◆ REQUISITOS
• A. Segundo o texto citado, qual artigo do Código de Processo Penal permite prestar fiança enquanto não transitar em julgado a sentença condenatória?
• B. Por favor, redigite sem alterações o trecho do texto citado que começa em "É importante salientar, ainda, que" e termina em "a necessária fundamentação.".

◆ TEXTO CITADO
Em outro HC, relatado no STJ pelo ministro Hamilton Carvalhido, ficou decidido: "Opostos embargos declaratórios ao acórdão estadual, tem-se por não exauridas as instâncias ordinárias, possibilitando-se ao réu o direito de aguardar, em liberdade, o julgamento do apelo integrativo.2. Ordem concedida para assegurar à paciente o direito de, em liberdade, aguardar o julgamento dos embargos de declaração opostos". E não é só. Em infrações afiançáveis, o acusado poderá e poderia prestar fiança para permanecer solto até o efetivo trânsito em julgado, na forma do que estabelece o artigo 334 do Código de Processo Penal - A fiança poderá ser prestada enquanto não transitar em julgado a sentença condenatória".

É importante salientar, ainda, que como toda decisão judicial deve ser fundamentada (art.,93, inciso IX da Constituição Federal), não se pode instituir, substituindo o legislador pátrio, novamente a já derrogada imposição de prisão obrigatória. Ausente a correta motivação, ainda que em julgamento de segundo grau, o recurso confirmatório da responsabilidade jamais poderá admitir como válida e idônea a imposição excepcional privativa de liberdade. Inadmissível seria a prisão até por suas drásticas consequências, sem a necessária fundamentação.

◆ LINHAS
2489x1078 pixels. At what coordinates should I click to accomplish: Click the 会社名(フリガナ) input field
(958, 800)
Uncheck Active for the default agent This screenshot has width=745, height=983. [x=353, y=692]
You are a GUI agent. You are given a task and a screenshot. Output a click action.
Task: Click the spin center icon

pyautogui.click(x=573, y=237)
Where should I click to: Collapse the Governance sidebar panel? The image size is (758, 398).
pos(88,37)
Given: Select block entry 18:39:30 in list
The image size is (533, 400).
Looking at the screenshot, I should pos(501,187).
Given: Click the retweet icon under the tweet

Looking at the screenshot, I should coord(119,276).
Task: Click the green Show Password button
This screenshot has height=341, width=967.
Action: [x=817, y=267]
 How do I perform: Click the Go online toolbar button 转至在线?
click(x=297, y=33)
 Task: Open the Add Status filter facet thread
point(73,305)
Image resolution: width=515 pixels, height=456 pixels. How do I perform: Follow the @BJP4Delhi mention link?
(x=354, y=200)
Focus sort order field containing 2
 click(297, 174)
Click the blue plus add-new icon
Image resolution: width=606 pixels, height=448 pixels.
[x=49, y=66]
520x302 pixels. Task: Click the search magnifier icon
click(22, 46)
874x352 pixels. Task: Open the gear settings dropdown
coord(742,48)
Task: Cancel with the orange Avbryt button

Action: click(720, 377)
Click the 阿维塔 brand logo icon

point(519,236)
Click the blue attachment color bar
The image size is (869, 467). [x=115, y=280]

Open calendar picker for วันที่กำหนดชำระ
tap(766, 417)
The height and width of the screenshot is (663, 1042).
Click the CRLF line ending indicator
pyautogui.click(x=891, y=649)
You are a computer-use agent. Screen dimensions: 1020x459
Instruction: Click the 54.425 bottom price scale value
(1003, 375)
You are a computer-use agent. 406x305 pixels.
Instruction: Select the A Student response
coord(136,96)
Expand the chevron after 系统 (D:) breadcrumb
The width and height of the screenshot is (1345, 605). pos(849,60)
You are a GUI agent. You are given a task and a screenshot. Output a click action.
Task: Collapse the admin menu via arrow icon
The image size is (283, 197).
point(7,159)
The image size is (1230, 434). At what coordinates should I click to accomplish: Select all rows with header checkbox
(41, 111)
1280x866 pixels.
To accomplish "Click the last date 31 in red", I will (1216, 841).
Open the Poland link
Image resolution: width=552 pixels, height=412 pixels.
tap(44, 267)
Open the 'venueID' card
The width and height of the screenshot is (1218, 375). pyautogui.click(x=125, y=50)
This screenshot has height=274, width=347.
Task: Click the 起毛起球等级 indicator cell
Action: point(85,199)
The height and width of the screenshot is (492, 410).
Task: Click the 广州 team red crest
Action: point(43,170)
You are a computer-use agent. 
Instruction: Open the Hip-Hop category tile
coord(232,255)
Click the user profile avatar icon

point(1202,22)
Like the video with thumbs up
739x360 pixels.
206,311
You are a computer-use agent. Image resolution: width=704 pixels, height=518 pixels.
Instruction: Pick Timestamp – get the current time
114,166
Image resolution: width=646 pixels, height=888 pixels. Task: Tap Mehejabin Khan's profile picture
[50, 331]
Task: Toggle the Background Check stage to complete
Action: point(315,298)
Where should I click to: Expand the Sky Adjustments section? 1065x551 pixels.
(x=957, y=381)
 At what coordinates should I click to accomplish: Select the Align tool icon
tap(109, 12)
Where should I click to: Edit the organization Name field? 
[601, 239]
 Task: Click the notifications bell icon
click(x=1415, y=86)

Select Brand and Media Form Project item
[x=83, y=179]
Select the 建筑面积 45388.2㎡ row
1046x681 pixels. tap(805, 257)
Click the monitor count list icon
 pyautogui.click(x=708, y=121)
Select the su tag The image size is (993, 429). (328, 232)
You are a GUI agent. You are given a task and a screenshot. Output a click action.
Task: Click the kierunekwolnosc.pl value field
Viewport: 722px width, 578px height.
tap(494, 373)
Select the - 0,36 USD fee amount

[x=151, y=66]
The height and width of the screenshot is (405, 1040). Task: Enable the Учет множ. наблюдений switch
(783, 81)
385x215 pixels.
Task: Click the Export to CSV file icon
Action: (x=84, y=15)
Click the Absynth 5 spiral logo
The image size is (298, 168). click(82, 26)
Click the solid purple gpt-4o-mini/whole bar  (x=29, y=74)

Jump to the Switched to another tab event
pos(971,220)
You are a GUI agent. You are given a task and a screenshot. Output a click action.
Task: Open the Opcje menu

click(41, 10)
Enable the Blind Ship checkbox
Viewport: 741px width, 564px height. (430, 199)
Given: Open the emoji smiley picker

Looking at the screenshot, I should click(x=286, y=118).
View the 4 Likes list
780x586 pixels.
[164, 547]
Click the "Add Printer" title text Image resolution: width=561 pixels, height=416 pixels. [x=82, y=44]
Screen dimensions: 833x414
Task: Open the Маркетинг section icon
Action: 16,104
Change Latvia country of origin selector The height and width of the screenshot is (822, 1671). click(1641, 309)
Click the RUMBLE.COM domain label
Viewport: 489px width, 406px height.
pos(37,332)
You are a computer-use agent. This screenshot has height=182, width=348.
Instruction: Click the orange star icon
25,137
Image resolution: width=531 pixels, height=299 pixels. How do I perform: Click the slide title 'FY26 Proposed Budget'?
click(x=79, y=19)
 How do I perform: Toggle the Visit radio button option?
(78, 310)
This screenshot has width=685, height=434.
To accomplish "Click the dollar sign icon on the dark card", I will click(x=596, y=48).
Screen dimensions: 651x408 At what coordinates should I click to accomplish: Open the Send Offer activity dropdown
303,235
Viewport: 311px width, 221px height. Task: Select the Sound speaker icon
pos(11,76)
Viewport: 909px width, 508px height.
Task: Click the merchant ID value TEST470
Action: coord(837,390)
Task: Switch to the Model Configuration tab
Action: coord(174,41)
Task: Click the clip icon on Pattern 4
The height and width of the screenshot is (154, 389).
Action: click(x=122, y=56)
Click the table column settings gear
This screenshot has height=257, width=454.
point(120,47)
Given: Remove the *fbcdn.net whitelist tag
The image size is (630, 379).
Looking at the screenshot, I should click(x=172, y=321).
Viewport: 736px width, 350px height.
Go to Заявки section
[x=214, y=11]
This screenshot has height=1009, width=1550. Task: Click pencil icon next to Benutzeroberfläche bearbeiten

◆ RESPOSTAS DOS EXERCÍCIOS
• A. O artigo 334 do Código de Processo Penal.

• B.
É importante salientar, ainda, que como toda decisão judicial deve ser fundamentada (art.,93, inciso IX da Constituição Federal), não se pode instituir, substituindo o legislador pátrio, novamente a já derrogada imposição de prisão obrigatória. Ausente a correta motivação, ainda que em julgamento de segundo grau, o recurso confirmatório da responsabilidade jamais poderá admitir como válida e idônea a imposição excepcional privativa de liberdade. Inadmissível seria a prisão até por suas drásticas consequências, sem a necessária fundamentação.